Ketua Dewan Komisioner OJK, Friderica Widyasari Dewi, menyampaikan melalui penguatan kebijakan Sistem Layanan Informasi Keuangan (SLIK), OJK melakukan terobosan agar masyarakat.
Khususnya, pelaku UMKM dan Masyarakat Berpenghasilan Rendah (MBR), lebih mudah mendapatkan akses pembiayaan properti atau KPR.
"OJK sangat mendukung program prioritas pembangunan perumahan tiga juta rumah tersebut.
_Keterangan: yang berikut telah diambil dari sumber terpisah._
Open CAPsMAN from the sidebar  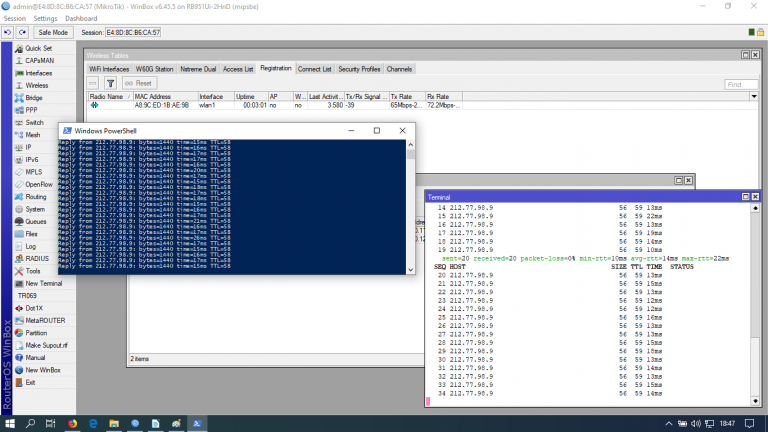40,60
Kami telah memutuskan sejumlah langkah kebijakan untuk mendukung implementasi program ini," ujar Friderica dalam keterangan resminya, Senin (14/3/2026)
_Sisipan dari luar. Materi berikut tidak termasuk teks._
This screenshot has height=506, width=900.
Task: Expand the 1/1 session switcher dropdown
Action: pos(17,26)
Kebijakan terbaru menetapkan bahwa informasi yang ditampilkan dalam laporan SLIK hanya kredit atau pembiayaan dengan nominal di atas Rp1 juta.
Hal ini berlaku baik untuk plafon maupun sisa utang (baki debet) setiap debitur.
"Dalam laporan SLIK, informasi yang akan ditampilkan adalah kredit dengan nominal di atas Rp1 juta. Ini penting agar catatan utang yang sangat kecil tidak menjadi penghalang utama bagi masyarakat yang ingin mengajukan KPR," jelas Friderica.
![Ketua Dewan Komisioner OJK Friderica Widyasari Dewi (kanan) didampingi Kepala Eksekutif Pengawas Perilaku Pelaku Usaha Jasa Keuangan, Edukasi dan Pelindungan Konsumen Dicky Kartikoyono (kiri), Kepala Eksekutif Pengawas Lembaga Pembiayaan, Perusahaan Modal Ventura, LKM dan LJK lainnya Agusman (kedua kiri), dan Kepala Eksekutif Pengawas Perbankan Dian Ediana Rae (ketiga kiri) menyampaikan keterangan pers usai pengucapan sumpah jabatan Anggota Dewan Komisioner Otoritas Jasa Keuangan (OJK) di Gedung Mahkamah Agung, Jakarta, Rabu (25/3/2026). [ANTARA FOTO/Dhemas Reviyanto/nz]](https://media.suara.com/pictures/653x366/2026/03/26/21030-dewan-komisioner-ojk-friderica-widyasari-dewi.jpg)
Selain itu, OJK mempercepat proses pembaruan data pelunasan pinjaman. Jika sebelumnya membutuhkan waktu cukup lama, kini status pelunasan di SLIK wajib diperbarui paling lambat tiga hari kerja setelah utang dilunasi.
Kebijakan ini ditargetkan terimplementasi penuh pada akhir Juni 2026. Langkah ini diharapkan mempercepat proses administrasi bagi pengembang dan calon pembeli rumah yang baru saja melunasi tunggakan lama mereka.
Untuk memangkas birokrasi, OJK memberikan akses langsung data SLIK kepada BP Tapera.
Selain itu, OJK bersama Kementerian PKP akan membentuk Satuan Tugas (Satgas) Percepatan Program 3 Juta Rumah. Satgas ini akan melibatkan asosiasi pengembang dan pemangku kepentingan terkait guna menyelesaikan kendala di sektor jasa keuangan secara cepat.
OJK memberikan penegasan penting bahwa SLIK bersifat netral dan bukan merupakan daftar hitam.
Data tersebut hanyalah catatan informasi yang digunakan perbankan sebagai bahan pertimbangan analisis kredit.
"Tidak ada ketentuan yang melarang pemberian kredit kepada debitur yang memiliki catatan kurang lancar, terutama untuk kredit bernilai kecil. Keputusan pemberian KPR tetap berada di tangan bank dengan prinsip kehati-hatian," tambah Friderica.
Selain pembenahan sistem SLIK, OJK melalui Kepala Eksekutif Pengawas Perasuransian, Penjaminan, dan Dana Pensiun juga akan mengeluarkan penegasan bahwa KPR bersubsidi merupakan program prioritas nasional.